Although BDD is not the same as OCD, there are a lot of similarities in regards to obsessing over something such parts of your body. Mine was looking at my tummy in the mirror. Every time I walked into the work bathrooms or got into a reflective surface I would lift my top and analyse my stomach. The cause of BDD is unknown but it is commonly linked to people who were teased and bullied as children and it usually starts during your adolescent years when you are most sensitive about your appearance. Almost everyone feels unhappy with their appearance at some point in their life but for someone with BDD the thoughts are very distressing and can impact daily life to a serious extent.
The NSH states that –
“A person with BDD may:
- constantly compare their looks to other people’s
- spend a long time in front of a mirror, but at other times avoid mirrors altogether
- spend a long time concealing what they believe is a defect
- become distressed by a particular area of their body
- feel anxious when around other people and avoid social situations”
A lot of my anxiety and depression stems from my body appearance issues and I sometimes feel like I am forever going to feel this way and have to always live with this harsh critic inside my mind. I have spent years learning cognitive behavioural therapy tricks in order to address the issues I have with my body image. I understand that there is no overnight cure and this will take time to fully leave my system but I am happy to say that lately I am gradually able to go into social situations and have a good time, without being a prisoner to my own thoughts. The past few weeks I have become worse again due to the increased weight I have gained through my tablets. It’s a very scary feeling for me and I am currently very conscious of how I look and the clothes I wear. But, I know there will be ups and downs along the way and I know that one day, the mirror and photographs will not matter anymore. I will be able to enjoy life without being held back with thoughts on how I look.

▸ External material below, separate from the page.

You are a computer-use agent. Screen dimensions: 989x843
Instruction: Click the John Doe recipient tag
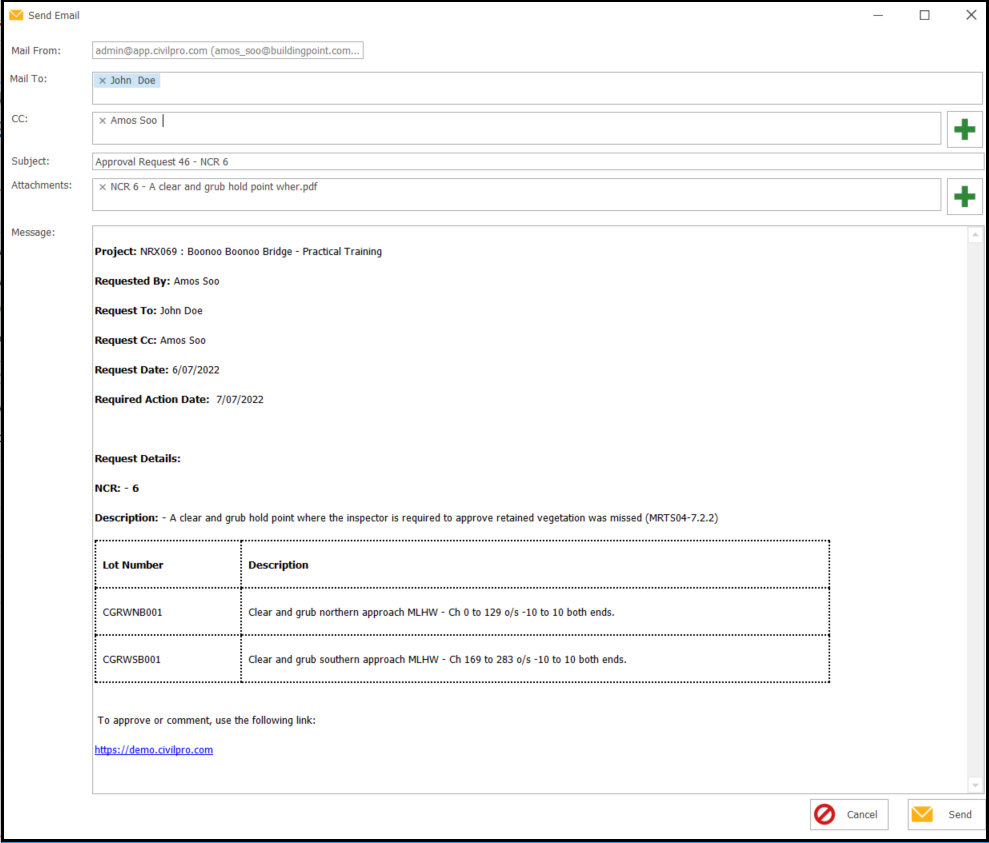point(133,80)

Despite everything I have been through on my journey living with BDD, I look back now with such pride on the way in which I have kept my life moving forwards. One of my objectives in publishing this piece is to encourage people, if they are suffering with any symptoms like the above, to speak to someone as soon as possible. Your parents, your friends, your loved one, your GP… anyone. It is important to nip it in the bud as early as possible in order to not let it escalate into something that is all-consuming and starts to affect your everyday life.
There are only small steps upwards, an easier day; a mirror that doesn’t matter anymore.